Sorry if this has been covered before. I'd like to know if the geometry of the early '70's Schwinn Paramount P10's & P15's is different than the P13's. And if so, is it just the chainstay length or also head angle and other stuff.

Thanks, Dick


----------



## rhenning (Nov 20, 2014)

Yes geometry is different.  P10/P15s are more relaxed and designed as a touring bikes.  I have a 1974 P10-9 and it is a very comfortable bike to ride.  My friend has a 1968 racing Paramount in the same frame size and it still a very nice bike but has quicker handling.  You do feel it when riding both one after the other.  What the exact differences are I am not sure.  Perhaps a phone call to Richard Schwinn at Waterford could give you the details.   He may know more about Paramounts than most anyone else.  Roger


----------



## Eric Amlie (Nov 20, 2014)

I've read that when the P10 & P15 were introduced that they retained the geometry of the former P13 model and that the "new" P13 got more "aggressive" geometry. I don't know the specific frame angles though. It's interesting to look at the fork curves of the models through the years. I've yet to get a handle on the what & when of them.


----------



## highwheel431 (Nov 20, 2014)

*diimensional changes*

I worked in the research department at Schwinn in the 70's.  At one time I had copies of many of the Paramount prints, but the old ammonia based blue prints have long faded away.  So I'm going from memory.  I believe that the P10/15 were built with 72 deg angles and 1 1/2" of trail on the forks.  The P13 was 74 degs and 1 1/4" of trail.  I'm pretty sure of the angle measurements, but I'm fuzzy on the fork trail.  Both characteristics of steeper angles and less trail will lead to a bike that handles quicker and rides harsher.  I'm not at home right know, but I'll try to measure the trail on my P13 and report back.


----------



## Metacortex (Nov 20, 2014)

The P10/P15 "touring" models had the same ('70 and earlier) or virtually the same ('71/'72 and later) geometry as the P13 "racing" model at the time.
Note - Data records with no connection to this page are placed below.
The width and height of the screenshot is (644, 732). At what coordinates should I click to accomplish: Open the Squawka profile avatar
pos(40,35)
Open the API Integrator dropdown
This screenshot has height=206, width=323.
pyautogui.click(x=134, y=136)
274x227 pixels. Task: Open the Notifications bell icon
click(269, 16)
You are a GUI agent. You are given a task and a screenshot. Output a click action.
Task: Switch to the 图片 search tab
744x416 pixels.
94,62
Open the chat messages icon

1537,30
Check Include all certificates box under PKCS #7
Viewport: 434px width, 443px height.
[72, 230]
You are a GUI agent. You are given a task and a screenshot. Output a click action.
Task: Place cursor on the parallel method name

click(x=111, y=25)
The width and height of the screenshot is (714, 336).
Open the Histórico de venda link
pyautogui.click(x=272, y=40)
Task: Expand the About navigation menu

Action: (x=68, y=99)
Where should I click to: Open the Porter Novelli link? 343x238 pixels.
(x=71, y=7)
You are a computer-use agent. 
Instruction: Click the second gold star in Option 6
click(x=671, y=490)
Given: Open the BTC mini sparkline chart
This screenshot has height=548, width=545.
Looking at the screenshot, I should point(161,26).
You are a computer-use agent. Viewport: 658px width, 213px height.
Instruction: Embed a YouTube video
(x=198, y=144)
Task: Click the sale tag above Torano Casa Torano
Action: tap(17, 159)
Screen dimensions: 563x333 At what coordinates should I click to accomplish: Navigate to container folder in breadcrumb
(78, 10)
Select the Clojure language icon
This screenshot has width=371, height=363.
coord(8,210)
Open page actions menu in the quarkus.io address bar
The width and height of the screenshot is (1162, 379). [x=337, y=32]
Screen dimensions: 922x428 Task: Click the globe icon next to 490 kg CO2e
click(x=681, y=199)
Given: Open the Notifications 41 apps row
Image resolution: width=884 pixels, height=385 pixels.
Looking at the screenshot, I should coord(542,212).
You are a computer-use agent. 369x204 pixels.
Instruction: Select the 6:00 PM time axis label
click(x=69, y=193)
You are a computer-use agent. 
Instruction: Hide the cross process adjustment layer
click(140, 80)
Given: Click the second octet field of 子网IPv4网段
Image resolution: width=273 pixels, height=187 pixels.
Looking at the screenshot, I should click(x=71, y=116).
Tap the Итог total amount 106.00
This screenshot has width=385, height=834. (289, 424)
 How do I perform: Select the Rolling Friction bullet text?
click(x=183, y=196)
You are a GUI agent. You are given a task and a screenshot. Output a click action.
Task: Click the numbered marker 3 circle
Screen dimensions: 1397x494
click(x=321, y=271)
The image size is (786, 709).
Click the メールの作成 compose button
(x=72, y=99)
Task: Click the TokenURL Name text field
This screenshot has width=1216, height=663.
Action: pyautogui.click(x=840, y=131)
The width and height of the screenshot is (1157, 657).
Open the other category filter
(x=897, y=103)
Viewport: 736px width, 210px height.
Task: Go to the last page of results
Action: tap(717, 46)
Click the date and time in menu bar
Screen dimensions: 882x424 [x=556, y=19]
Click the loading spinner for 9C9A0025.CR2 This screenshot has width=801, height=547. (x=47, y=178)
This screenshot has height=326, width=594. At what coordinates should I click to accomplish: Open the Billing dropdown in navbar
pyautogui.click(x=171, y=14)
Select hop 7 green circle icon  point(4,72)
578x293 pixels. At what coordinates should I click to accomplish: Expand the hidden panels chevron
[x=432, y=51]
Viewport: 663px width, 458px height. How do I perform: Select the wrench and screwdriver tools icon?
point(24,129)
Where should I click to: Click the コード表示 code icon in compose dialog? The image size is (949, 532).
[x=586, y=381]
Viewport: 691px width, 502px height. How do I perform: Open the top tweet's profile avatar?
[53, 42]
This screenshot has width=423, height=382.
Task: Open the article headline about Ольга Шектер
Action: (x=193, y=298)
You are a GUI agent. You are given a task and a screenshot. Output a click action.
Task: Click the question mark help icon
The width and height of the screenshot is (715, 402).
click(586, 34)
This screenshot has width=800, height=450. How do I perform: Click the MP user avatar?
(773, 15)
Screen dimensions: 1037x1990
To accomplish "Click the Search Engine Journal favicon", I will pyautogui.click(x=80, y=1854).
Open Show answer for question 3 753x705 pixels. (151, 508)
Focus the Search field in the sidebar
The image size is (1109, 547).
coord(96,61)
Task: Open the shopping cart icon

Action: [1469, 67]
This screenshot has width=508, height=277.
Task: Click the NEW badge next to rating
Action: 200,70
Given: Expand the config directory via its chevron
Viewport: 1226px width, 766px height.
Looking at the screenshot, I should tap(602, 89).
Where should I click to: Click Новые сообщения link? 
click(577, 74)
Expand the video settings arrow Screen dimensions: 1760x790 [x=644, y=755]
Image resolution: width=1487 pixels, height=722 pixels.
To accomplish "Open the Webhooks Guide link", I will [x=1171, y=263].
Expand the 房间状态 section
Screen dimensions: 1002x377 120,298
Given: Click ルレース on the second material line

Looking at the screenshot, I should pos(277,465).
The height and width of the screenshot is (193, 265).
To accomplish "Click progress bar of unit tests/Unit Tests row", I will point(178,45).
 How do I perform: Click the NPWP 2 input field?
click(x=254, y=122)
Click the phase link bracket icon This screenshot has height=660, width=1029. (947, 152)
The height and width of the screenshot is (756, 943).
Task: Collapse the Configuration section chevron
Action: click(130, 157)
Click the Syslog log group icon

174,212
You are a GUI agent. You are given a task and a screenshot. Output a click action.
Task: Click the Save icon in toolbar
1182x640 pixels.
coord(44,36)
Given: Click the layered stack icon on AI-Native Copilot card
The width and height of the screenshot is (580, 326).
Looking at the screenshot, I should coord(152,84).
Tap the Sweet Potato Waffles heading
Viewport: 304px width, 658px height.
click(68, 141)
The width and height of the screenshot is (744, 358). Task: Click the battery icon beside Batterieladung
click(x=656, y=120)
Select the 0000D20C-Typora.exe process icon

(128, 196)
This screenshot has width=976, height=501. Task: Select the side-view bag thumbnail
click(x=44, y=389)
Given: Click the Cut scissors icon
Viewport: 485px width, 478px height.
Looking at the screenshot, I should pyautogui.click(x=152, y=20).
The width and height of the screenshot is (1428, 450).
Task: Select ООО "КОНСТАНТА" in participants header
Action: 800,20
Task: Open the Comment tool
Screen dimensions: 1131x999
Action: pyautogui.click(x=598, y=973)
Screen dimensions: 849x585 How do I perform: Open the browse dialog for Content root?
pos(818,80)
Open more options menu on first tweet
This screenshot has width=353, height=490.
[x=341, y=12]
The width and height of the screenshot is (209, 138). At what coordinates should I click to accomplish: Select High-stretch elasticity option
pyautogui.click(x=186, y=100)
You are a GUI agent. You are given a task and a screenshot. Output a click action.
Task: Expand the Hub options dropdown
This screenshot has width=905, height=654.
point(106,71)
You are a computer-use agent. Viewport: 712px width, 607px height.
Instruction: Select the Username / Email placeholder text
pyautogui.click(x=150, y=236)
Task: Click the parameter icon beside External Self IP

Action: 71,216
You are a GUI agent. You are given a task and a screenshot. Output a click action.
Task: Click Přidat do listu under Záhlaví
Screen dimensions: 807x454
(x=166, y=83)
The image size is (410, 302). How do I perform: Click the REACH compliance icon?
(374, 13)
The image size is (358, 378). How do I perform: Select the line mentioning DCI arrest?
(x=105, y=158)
The most significant differences for '71/'72 and later were the fork rake (2" vs. 1-3/4" -  '72+) and a slightly longer wheelbase ('71+). There is a 1/4" difference in the forks which means there is only a 3/8" difference in the chainstays, the latter of which was apparently to accomodate 700c rims (P13) vs. 27" rims (P10/P15). The height of the brake bridge was also adjusted for the different rims. The 73 degree head and seat tube frame angles and even top tube lengths are the same. The following information is from 1975:






For '70 and earlier they were pretty much identical: http://www.kurtkaminer.com/TH_schwinnparamount_models.html


----------



## dicktill (Nov 21, 2014)

*thanks!*

Thanks for all the replies, and especially the geometry chart and link.

Regards, Dick


----------